#### ÜBUNGSAUFGABEN:
a – Beantworte anhand des Textes über die Wattenmeer-Küste die folgenden Fragen.
(i) In welchem Jahr wurde das Wattenmeer von der UNESCO zum Weltnaturerbe gekürt?
(ii) In welchem Jahr setzten die Friesländer bei ihrer Regierung in Den Haag den offiziellen Namen Fryslân für ihre Provinz durch?
(iii) Wozu wurde die Stadt Groningen erklärt?
b – Schreibe den Text über die Wattenmeer-Küste im selben Stil weiter, und zwar im Anschluss an seinen letzten Satz.

#### DOKUMENTTEXT:
+===+

IM LAND DES FRISCHEN WINDES

Besuch der Wattenmeer-Küste in den niederländischen Provinzen Fryslân und Groningen

Von Ronald Keusch

Das Wattenmeer ist eine einmalige Landschaft von herber Schönheit. Es bildet den amphibischen Saum zwischen dem Festland und der Nordsee an der Küste der Niederlande, Deutschlands und reicht bis nach Dänemark. Gekennzeichnet sind seine Küstenbereiche durch die Gezeiten und den bei Ebbe freiliegenden Grund – das Watt. Besonders in den Niederlanden prägt das Wattenmeer, von der UNESCO im Jahr 2009 zum Weltnaturerbe gekürt, die gesamte Küstenlandschaft.

Hier in den Provinzen Friesland und Groningen sind seit jeher sehr selbstbewusste Küstenbewohner zu Hause, die ihre Kultur und Identität bewahren. So haben die Friesländer bei ihrer Regierung in Den Haag im Jahr 1997 durchgesetzt, dass für ihre Provinz offiziell nur noch der friesische Name Fryslân verwendet wird. Für die deutschen Touristen ist allerdings auch die Bezeichnung Westfriesland gebräuchlich. Westfriesisch ist zweite Amtssprache in Fryslân und für rund 350 Tausend Menschen ihre Muttersprache.

Unsere international zusammengesetzte Journalistengruppe besucht unter der Überschrift „Nachhaltigkeit und Slow Travel“ das Wattenmeer, niederländisch Waddenzee, friesisch Waadsee.

Spezielles Markenzeichen auf zwei Rädern

Für die Mehrzahl der Besucher der niederländischen Wattenmeer-Küste ist das idyllische Städtchen Groningen ein wunderbarer Ausgangspunkt. Die Hauptstadt der Provinz Groningen ist geprägt durch ihre historische Altstadt, imposante Kirchenbauten, durch beschauliche schmale Gassen, idyllische grüne Innenhöfe und einem besonderen Markenzeichen auf zwei Rädern. Sie wurde in den ohnehin fahrradfreundlichen Niederlanden zur Welt-Fahrradstadt erklärt.

Besonders attraktiv ist eine Grachtenrundfahrt durch die Stadt.

Grachtenfahrt in Groningen

Die Kanalboots-Tour passiert mehr als ein Dutzend Brücken, gleitet vorbei am Martinitoren – dem Kirchturm der Martini-Kirche, und lässt die Wunder an mittelalterlicher und moderner Architektur an einem vorbeiziehen: Prächtige Bürgerhäuser in norddeutscher Backsteingotik, mittelalterliche Lagerhäuser oder auch attraktive moderne Bauten, wie das auffällig bunte Groninger Museum, das wie ein futuristisches Schiff auf einer kleinen Insel zwischen Hauptbahnhof und Stadtzentrum liegt. Die Grachtenfahrt ist auch deswegen entspannter, weil ein Stadtbummel einem Fußgänger bei dem intensiven Radverkehr recht viel Aufmerksamkeit abverlangt.

+===+

#### DATENAUSZUG:
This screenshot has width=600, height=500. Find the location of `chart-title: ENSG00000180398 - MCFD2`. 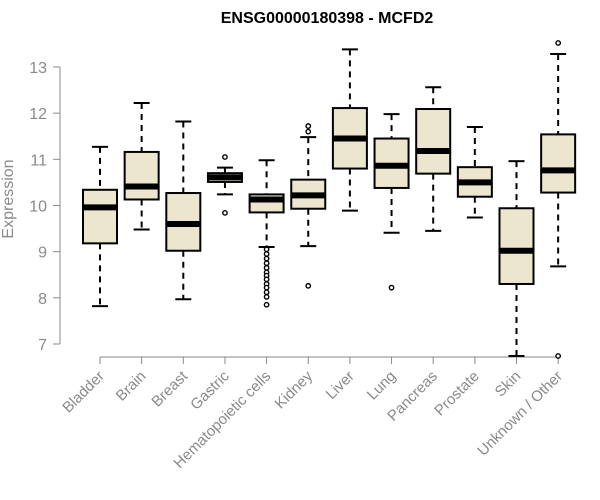

chart-title: ENSG00000180398 - MCFD2 is located at coordinates (328, 18). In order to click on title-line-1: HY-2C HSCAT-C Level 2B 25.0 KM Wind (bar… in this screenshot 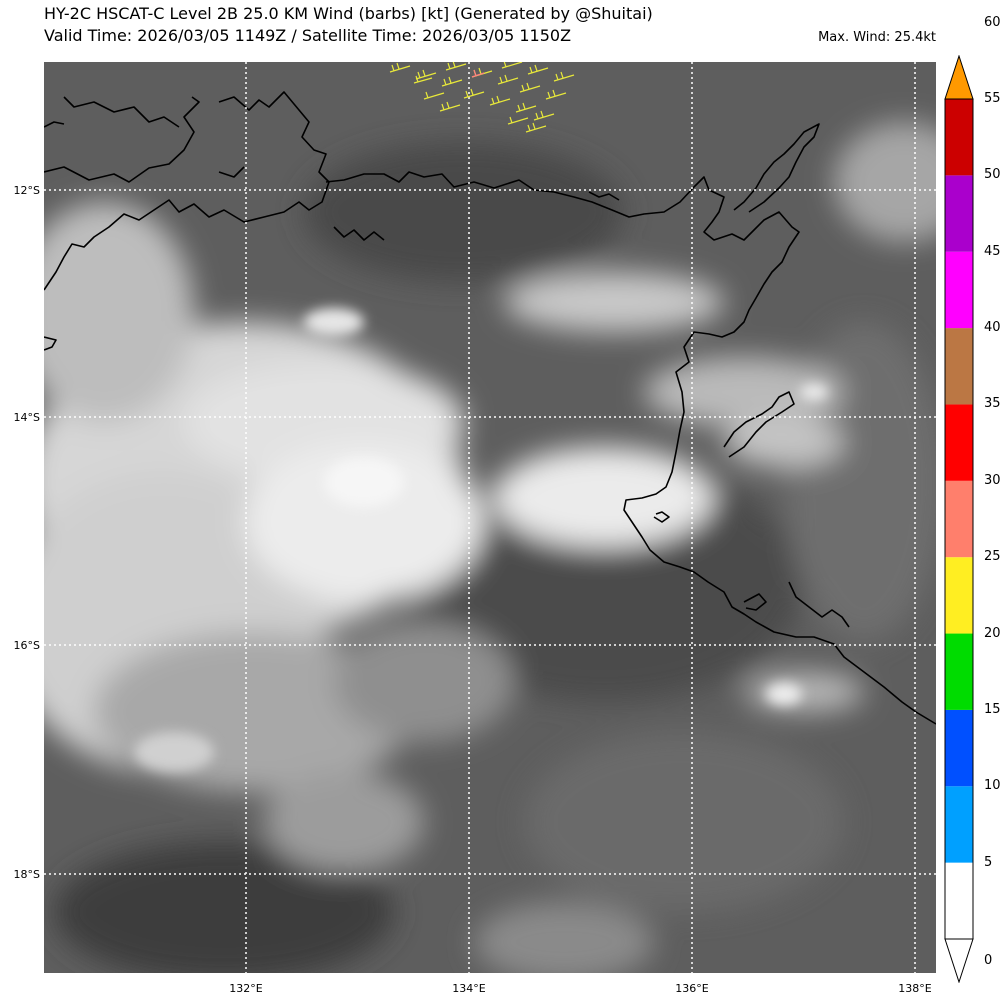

+===+

#### LÖSUNGEN:
a –
(i) Im Jahr 2009.
(ii) Im Jahr 1997.
(iii) Zur Welt-Fahrradstadt.

b –
Hotel auf Stelzen im Meer

Das Erlebnis der Wattenmeer Küste kann ein paar Dutzend Kilometer von Groningen entfernt in dem kleinen Ort Delfzijl an der Ems-Mündung beginnen. Vor allem dann, wenn der Besucher das Eems Hotel auswählt, das auf Stelzen im Meer gebaut wurde.

Das Eems-Hotel in Delfzijl

Auf vierzig 16 Meter langen Pfählen, die tief in den Wattboden eingerammt wurden, ist der Gast acht Meter über den Meeresspiegel zum Essen, Trinken und Schlafen einquartiert. Und dazu bekommt er ganz unmittelbar die außergewöhnliche überwältigende Sicht auf die Wattlandschaft aus den Fenstern der Hotelzimmer und des Hotelrestaurants dargeboten.

Vogelbeobachtung aus dem Kiekkaaste

Erste Station an der Küste in dem kleinen Grenzort Nieuwe Statenzijl direkt an der deutsch-niederländischen Grenze ist eine Hütte zur Beobachtung von Vögeln. Sie trägt den für deutsche Ohren klangvollen Namen Kiekkaaste. Die Holzhütte ist unmittelbar an den Ausläufern des Wattenmeeres errichtet und bietet einen prächtigen Ausblick auf das Vogelparadies.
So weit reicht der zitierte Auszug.